Al-Andalus Media
- Native name: مؤسسة الأندلس
- Romanized name: Muʼassasat al-Andalus
- Industry: Jihadist Propaganda
- Founded: April 2010; 16 years ago
- Owner: al-Qaeda in the Islamic Maghreb

= Al-Andalus Media =

Jihadist propaganda unit of Al-Qaeda in the Islamic Maghreb

Al-Andalus Media (مؤسسة الأندلس), also known as Al-Andalus Media Production Foundation (مؤسسة الأندلس للإنتاج الإعلامي) is the Jihadist propaganda unit for the militant organization Al-Qaeda in the Islamic Maghreb that creates video and audio messages that relate to the current conflict and issues with the people, specifically Muslims, in North Africa.

== History ==
The media foundation unit was established in April 2010, named after the Islamic wilayah of Al-Andalus, first releasing the video series "Shadows of Swords", with the video showing the attacks against Algerian soldiers and French soldiers and the addressing issues of Muslims in Algeria, Niger, and Libya.
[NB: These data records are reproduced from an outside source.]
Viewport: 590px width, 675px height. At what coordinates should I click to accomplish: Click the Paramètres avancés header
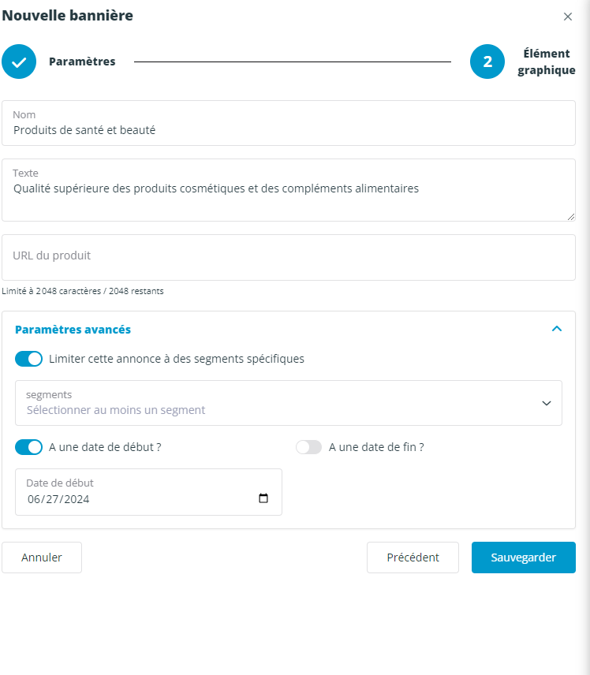[x=73, y=330]
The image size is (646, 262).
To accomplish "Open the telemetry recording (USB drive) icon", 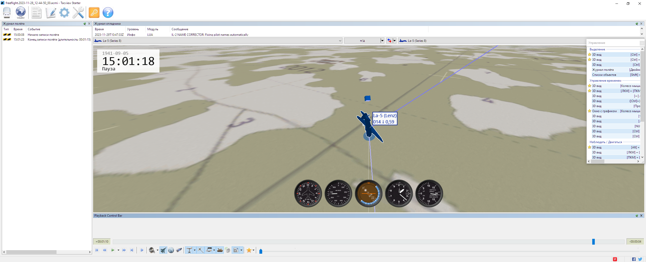I will coord(7,13).
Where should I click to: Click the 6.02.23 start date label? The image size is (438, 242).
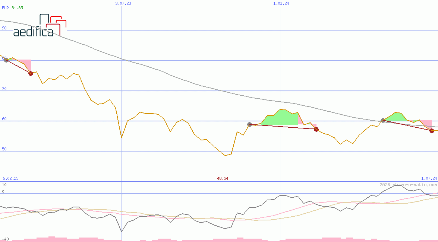tap(10, 178)
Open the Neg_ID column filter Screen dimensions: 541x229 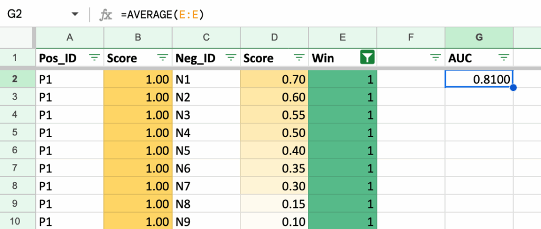[x=230, y=58]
The first video shows operations against Algerian police and military forces with clips of audio and visual representations of Abu Yahya al-Libi and Ayman al-Zawahiri. The establishment of Al-Andalus Media as the official media wing of Al-Qaeda in the Islamic Maghreb came in with the same as sister-foundations of As-Sahab, Al-Malahem Media, and Al-Kataib Media Foundation. The foundation releases media in English, Arabic, Spanish, and French. While producing media in those four languages, they also provide media through video, audio, images, and text while also providing communications to other terrorist affiliated with Al-Qaeda and Al-Qaeda allied organizations. With news releases, Al-Andalus Media collaborated with Al-Fajr Media for news releases.